--- Records for the task Enclosed Below ---
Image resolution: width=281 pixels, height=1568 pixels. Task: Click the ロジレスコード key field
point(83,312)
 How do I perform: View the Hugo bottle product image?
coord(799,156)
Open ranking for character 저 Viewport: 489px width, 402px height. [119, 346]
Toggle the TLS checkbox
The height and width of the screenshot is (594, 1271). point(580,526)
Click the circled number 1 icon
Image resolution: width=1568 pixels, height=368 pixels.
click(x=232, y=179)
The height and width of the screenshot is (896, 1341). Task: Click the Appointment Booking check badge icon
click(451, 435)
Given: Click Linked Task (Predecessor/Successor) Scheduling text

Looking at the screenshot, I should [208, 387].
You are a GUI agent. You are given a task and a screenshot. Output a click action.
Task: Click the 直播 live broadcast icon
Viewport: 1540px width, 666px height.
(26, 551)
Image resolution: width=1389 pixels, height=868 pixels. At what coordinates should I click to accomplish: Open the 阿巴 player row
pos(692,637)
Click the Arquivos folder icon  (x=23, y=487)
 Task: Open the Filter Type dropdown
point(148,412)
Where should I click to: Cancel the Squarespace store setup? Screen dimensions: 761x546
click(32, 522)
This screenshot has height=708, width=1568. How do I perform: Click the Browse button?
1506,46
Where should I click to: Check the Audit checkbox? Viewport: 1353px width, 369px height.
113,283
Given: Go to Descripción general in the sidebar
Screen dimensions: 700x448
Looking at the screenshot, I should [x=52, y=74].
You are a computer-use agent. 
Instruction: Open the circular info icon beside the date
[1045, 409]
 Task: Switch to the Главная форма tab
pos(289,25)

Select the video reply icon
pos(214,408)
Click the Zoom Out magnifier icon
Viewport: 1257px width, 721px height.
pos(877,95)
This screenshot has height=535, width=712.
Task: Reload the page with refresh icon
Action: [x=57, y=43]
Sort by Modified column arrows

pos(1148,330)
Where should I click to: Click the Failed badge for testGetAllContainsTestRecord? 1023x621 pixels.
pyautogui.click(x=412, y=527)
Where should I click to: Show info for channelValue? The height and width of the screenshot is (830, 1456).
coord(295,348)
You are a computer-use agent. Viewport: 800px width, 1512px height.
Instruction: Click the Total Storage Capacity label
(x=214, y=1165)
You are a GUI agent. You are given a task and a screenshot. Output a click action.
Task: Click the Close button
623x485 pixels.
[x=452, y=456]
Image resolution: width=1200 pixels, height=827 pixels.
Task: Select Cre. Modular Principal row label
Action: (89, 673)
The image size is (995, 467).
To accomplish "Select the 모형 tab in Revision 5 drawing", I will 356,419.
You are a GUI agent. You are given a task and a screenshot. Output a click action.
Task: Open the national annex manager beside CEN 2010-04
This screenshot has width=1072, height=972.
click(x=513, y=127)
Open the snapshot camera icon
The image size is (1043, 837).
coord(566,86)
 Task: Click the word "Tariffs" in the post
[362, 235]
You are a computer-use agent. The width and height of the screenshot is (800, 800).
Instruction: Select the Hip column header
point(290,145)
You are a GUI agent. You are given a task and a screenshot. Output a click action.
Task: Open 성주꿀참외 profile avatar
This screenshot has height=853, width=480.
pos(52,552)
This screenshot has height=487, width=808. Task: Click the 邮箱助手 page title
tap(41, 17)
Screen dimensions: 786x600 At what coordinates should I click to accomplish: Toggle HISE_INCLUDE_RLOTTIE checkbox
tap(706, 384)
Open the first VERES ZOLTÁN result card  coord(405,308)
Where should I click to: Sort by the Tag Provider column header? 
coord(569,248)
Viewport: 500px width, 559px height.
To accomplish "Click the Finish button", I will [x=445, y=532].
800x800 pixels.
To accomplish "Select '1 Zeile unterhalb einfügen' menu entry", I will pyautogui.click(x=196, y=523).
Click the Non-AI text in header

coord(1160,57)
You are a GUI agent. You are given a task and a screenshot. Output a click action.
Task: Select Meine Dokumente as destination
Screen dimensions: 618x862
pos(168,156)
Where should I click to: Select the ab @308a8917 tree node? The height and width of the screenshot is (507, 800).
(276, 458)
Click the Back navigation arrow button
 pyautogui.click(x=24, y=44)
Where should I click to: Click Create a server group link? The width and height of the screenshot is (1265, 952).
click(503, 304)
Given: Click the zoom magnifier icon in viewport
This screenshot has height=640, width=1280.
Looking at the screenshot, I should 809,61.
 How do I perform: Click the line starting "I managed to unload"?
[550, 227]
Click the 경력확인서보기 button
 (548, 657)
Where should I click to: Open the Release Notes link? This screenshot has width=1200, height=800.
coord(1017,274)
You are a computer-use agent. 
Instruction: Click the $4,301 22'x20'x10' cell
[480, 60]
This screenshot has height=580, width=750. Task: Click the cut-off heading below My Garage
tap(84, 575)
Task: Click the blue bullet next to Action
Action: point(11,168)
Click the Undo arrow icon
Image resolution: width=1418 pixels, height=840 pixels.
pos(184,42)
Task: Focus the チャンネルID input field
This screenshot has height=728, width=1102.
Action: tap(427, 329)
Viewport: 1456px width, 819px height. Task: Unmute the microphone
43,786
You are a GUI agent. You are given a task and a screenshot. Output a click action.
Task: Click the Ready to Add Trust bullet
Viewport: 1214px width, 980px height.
--- End of Enclosed Records for the task ---
### Task
When answering, write out each of the lines above exactly as given.

### Response to the exercise
Image resolution: width=281 pixels, height=1568 pixels. Task: Click the ロジレスコード key field
point(83,312)
 How do I perform: View the Hugo bottle product image?
coord(799,156)
Open ranking for character 저 Viewport: 489px width, 402px height. [119, 346]
Toggle the TLS checkbox
The height and width of the screenshot is (594, 1271). point(580,526)
Click the circled number 1 icon
Image resolution: width=1568 pixels, height=368 pixels.
click(x=232, y=179)
The height and width of the screenshot is (896, 1341). Task: Click the Appointment Booking check badge icon
click(451, 435)
Given: Click Linked Task (Predecessor/Successor) Scheduling text

Looking at the screenshot, I should [208, 387].
You are a GUI agent. You are given a task and a screenshot. Output a click action.
Task: Click the 直播 live broadcast icon
Viewport: 1540px width, 666px height.
(26, 551)
Image resolution: width=1389 pixels, height=868 pixels. At what coordinates should I click to accomplish: Open the 阿巴 player row
pos(692,637)
Click the Arquivos folder icon  (x=23, y=487)
 Task: Open the Filter Type dropdown
point(148,412)
Where should I click to: Cancel the Squarespace store setup? Screen dimensions: 761x546
click(32, 522)
This screenshot has height=708, width=1568. How do I perform: Click the Browse button?
1506,46
Where should I click to: Check the Audit checkbox? Viewport: 1353px width, 369px height.
113,283
Given: Go to Descripción general in the sidebar
Screen dimensions: 700x448
Looking at the screenshot, I should [x=52, y=74].
You are a computer-use agent. 
Instruction: Open the circular info icon beside the date
[1045, 409]
 Task: Switch to the Главная форма tab
pos(289,25)

Select the video reply icon
pos(214,408)
Click the Zoom Out magnifier icon
Viewport: 1257px width, 721px height.
pos(877,95)
This screenshot has height=535, width=712.
Task: Reload the page with refresh icon
Action: [x=57, y=43]
Sort by Modified column arrows

pos(1148,330)
Where should I click to: Click the Failed badge for testGetAllContainsTestRecord? 1023x621 pixels.
pyautogui.click(x=412, y=527)
Where should I click to: Show info for channelValue? The height and width of the screenshot is (830, 1456).
coord(295,348)
You are a computer-use agent. Viewport: 800px width, 1512px height.
Instruction: Click the Total Storage Capacity label
(x=214, y=1165)
You are a GUI agent. You are given a task and a screenshot. Output a click action.
Task: Click the Close button
623x485 pixels.
[x=452, y=456]
Image resolution: width=1200 pixels, height=827 pixels.
Task: Select Cre. Modular Principal row label
Action: (89, 673)
The image size is (995, 467).
To accomplish "Select the 모형 tab in Revision 5 drawing", I will 356,419.
You are a GUI agent. You are given a task and a screenshot. Output a click action.
Task: Open the national annex manager beside CEN 2010-04
This screenshot has width=1072, height=972.
click(x=513, y=127)
Open the snapshot camera icon
The image size is (1043, 837).
coord(566,86)
 Task: Click the word "Tariffs" in the post
[362, 235]
You are a computer-use agent. The width and height of the screenshot is (800, 800).
Instruction: Select the Hip column header
point(290,145)
You are a GUI agent. You are given a task and a screenshot. Output a click action.
Task: Open 성주꿀참외 profile avatar
This screenshot has height=853, width=480.
pos(52,552)
This screenshot has height=487, width=808. Task: Click the 邮箱助手 page title
tap(41, 17)
Screen dimensions: 786x600 At what coordinates should I click to accomplish: Toggle HISE_INCLUDE_RLOTTIE checkbox
tap(706, 384)
Open the first VERES ZOLTÁN result card  coord(405,308)
Where should I click to: Sort by the Tag Provider column header? 
coord(569,248)
Viewport: 500px width, 559px height.
To accomplish "Click the Finish button", I will [x=445, y=532].
800x800 pixels.
To accomplish "Select '1 Zeile unterhalb einfügen' menu entry", I will pyautogui.click(x=196, y=523).
Click the Non-AI text in header

coord(1160,57)
You are a GUI agent. You are given a task and a screenshot. Output a click action.
Task: Select Meine Dokumente as destination
Screen dimensions: 618x862
pos(168,156)
Where should I click to: Select the ab @308a8917 tree node? The height and width of the screenshot is (507, 800).
(276, 458)
Click the Back navigation arrow button
 pyautogui.click(x=24, y=44)
Where should I click to: Click Create a server group link? The width and height of the screenshot is (1265, 952).
click(503, 304)
Given: Click the zoom magnifier icon in viewport
This screenshot has height=640, width=1280.
Looking at the screenshot, I should 809,61.
 How do I perform: Click the line starting "I managed to unload"?
[550, 227]
Click the 경력확인서보기 button
 (548, 657)
Where should I click to: Open the Release Notes link? This screenshot has width=1200, height=800.
coord(1017,274)
You are a computer-use agent. 
Instruction: Click the $4,301 22'x20'x10' cell
[480, 60]
This screenshot has height=580, width=750. Task: Click the cut-off heading below My Garage
tap(84, 575)
Task: Click the blue bullet next to Action
Action: point(11,168)
Click the Undo arrow icon
Image resolution: width=1418 pixels, height=840 pixels.
pos(184,42)
Task: Focus the チャンネルID input field
This screenshot has height=728, width=1102.
Action: tap(427, 329)
Viewport: 1456px width, 819px height. Task: Unmute the microphone
43,786
You are a GUI agent. You are given a task and a screenshot. Output a click action.
Task: Click the Ready to Add Trust bullet
Viewport: 1214px width, 980px height.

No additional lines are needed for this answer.